There’s been much conversation about the state of the novel in our new 21st century millennium — or whatever the hell we’re calling the present now. Are people still reading longform text? Do we have the time? The attention spans? Are there enough narratives that are relevant? Are there too many? Left undiscussed, however, is the quietly thriving state of poetry. We’re seeing great new work from brilliant queer poets like Mark Doty and Andrea Gibson, but what’s particularly exciting is the new Canadian work.
In a Twitter-for-smartphone age, a newfound popularity for poetry makes sense — something that is quick to read, yet lingers in the mind and heart for hours, perhaps years. Good poets work in sharp, quick brushstrokes, and some of Canada’s finest are currently working at the peak of their powers. Last year saw new releases from John Barton and Jane Eaton Hamilton, two giants of the genre, and this spring has seen a flurry of new releases from other greats.
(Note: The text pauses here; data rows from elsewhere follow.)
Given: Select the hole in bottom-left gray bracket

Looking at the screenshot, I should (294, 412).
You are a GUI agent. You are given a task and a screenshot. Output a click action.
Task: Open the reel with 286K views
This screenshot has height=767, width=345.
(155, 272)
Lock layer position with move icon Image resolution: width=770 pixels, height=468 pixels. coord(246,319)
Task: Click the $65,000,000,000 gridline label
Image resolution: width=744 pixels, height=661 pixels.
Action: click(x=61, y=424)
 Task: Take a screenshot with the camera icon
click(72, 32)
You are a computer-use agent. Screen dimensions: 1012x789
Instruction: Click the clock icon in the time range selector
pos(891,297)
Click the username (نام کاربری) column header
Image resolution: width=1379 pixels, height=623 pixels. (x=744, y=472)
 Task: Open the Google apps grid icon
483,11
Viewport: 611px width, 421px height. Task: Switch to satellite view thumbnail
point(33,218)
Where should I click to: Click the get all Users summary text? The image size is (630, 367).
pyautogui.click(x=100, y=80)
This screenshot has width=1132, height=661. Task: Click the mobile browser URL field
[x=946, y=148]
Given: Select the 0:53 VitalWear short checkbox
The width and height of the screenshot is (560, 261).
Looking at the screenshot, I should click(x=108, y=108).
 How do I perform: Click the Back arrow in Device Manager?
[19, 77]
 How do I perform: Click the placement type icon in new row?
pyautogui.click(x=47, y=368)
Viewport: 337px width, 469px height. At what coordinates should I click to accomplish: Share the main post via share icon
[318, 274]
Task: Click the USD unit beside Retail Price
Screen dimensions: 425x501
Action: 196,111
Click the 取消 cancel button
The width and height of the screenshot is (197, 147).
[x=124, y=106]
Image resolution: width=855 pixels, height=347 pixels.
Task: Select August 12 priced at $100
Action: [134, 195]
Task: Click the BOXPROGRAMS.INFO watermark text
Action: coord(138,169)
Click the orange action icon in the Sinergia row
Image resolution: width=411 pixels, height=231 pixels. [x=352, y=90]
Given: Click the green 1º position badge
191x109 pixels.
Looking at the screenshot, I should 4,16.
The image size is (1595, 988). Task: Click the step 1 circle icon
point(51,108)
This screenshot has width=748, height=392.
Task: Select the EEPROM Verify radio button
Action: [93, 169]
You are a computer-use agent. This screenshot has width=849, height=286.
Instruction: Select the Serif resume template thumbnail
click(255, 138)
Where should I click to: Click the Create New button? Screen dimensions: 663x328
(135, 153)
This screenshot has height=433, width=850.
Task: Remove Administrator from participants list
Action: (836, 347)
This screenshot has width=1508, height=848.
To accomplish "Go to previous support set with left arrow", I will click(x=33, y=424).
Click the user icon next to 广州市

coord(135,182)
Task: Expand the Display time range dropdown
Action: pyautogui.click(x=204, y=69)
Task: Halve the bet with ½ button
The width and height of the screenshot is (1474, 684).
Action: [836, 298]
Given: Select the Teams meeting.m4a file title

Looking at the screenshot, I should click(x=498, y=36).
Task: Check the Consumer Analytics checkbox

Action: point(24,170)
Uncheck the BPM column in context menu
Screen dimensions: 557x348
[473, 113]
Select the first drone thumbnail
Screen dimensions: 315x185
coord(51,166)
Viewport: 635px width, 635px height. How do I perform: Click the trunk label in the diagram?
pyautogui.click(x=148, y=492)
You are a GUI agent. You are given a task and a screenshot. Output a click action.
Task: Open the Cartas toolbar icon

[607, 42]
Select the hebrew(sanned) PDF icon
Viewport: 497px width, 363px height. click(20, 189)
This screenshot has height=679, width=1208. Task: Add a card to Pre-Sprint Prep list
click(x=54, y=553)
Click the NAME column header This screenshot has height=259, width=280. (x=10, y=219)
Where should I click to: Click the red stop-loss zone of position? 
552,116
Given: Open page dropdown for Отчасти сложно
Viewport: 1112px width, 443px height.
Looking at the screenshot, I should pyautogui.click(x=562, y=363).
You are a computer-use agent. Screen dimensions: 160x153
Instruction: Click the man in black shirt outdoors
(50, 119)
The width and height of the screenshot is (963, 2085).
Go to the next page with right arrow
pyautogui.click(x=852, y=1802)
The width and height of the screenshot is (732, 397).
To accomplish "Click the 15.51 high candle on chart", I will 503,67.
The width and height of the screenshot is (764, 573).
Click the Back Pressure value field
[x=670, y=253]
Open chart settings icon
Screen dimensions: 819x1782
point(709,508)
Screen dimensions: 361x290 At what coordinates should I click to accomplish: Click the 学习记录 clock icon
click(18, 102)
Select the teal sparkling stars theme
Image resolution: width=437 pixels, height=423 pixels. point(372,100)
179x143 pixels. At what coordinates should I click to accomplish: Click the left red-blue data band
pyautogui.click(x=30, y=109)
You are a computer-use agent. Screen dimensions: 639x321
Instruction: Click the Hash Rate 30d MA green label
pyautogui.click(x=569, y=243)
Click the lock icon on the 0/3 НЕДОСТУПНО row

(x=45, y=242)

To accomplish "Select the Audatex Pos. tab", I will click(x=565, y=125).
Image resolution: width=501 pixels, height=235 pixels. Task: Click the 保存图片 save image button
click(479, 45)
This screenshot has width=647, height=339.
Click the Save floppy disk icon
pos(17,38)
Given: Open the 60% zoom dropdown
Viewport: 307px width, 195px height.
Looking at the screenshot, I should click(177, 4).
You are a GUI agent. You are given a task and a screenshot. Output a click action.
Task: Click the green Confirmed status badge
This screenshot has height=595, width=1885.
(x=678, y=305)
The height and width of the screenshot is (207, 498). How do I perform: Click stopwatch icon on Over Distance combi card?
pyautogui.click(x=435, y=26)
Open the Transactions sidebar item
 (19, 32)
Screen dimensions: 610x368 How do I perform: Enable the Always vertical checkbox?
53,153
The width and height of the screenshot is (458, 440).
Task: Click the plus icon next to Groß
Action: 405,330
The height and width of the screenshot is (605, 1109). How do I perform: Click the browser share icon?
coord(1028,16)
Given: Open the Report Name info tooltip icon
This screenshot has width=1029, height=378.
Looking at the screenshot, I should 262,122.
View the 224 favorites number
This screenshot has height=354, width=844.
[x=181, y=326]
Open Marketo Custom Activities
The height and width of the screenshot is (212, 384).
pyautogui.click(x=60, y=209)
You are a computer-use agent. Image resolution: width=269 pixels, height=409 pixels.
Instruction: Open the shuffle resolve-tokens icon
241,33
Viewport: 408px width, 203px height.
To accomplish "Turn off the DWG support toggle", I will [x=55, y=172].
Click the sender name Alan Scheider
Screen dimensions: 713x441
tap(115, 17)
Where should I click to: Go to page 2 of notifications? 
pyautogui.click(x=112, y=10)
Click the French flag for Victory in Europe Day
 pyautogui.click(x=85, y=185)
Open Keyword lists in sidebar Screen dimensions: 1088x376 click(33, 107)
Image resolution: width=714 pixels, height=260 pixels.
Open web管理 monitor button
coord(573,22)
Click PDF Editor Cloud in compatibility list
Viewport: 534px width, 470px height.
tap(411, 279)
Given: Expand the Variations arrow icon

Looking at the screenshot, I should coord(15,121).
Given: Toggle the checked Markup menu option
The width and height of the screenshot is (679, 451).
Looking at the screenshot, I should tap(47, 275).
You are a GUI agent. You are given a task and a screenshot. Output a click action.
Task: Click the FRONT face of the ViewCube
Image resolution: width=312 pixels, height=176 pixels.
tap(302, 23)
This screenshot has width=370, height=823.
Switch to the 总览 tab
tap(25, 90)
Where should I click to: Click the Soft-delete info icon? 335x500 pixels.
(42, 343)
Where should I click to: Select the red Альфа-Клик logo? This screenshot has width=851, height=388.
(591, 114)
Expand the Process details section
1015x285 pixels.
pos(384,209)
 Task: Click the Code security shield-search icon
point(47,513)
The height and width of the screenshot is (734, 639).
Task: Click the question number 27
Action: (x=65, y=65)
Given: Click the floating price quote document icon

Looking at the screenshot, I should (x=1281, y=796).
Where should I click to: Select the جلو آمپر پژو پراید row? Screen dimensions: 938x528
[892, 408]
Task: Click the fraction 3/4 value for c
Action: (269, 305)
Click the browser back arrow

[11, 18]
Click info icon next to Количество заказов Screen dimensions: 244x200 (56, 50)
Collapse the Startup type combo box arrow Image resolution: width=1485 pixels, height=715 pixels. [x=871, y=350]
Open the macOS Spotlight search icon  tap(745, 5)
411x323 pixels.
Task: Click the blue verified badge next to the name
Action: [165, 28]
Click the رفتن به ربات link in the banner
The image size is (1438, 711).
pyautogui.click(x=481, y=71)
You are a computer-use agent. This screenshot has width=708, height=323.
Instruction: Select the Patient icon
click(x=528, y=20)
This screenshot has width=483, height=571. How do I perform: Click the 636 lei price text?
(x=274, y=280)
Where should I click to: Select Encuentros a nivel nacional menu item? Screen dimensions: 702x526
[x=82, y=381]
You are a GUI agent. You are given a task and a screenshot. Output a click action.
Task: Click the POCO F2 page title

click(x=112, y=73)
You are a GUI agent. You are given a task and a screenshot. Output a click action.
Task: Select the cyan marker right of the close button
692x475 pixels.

Two of the other poets honoured in Dawn’s poems have new releases of their own. For Your Own Good is Leah Horlick’s follow-up to her acclaimed 2012 collection Riot Lung, and it’s a set of poems that novelist Zoe Whittall has praised as “both defiant and self-aware, and close to my femme heart. We need this book.” Also needed is Bodymap, a new collection from Leah Lakshmi Piepzna-Samarasinha that trains her queer-femme-of-colour lens on disability and the “luscious and vulnerable terrains of queer desire.” The poem “dirty river girl” shares its title with the author’s upcoming memoir this fall, but arguably packs just as much into its brief but potent pages.
Add to all of this the clever new material from Marcus McCann, and the stunning debut collection from Shannon Webb-Campbell, Still No Word, and it feels like Canadian queer poetry is in the middle of a golden age. Easier to read than a short story yet richer than most novels, it’s a genre that’s been often dismissed but lately greater than ever.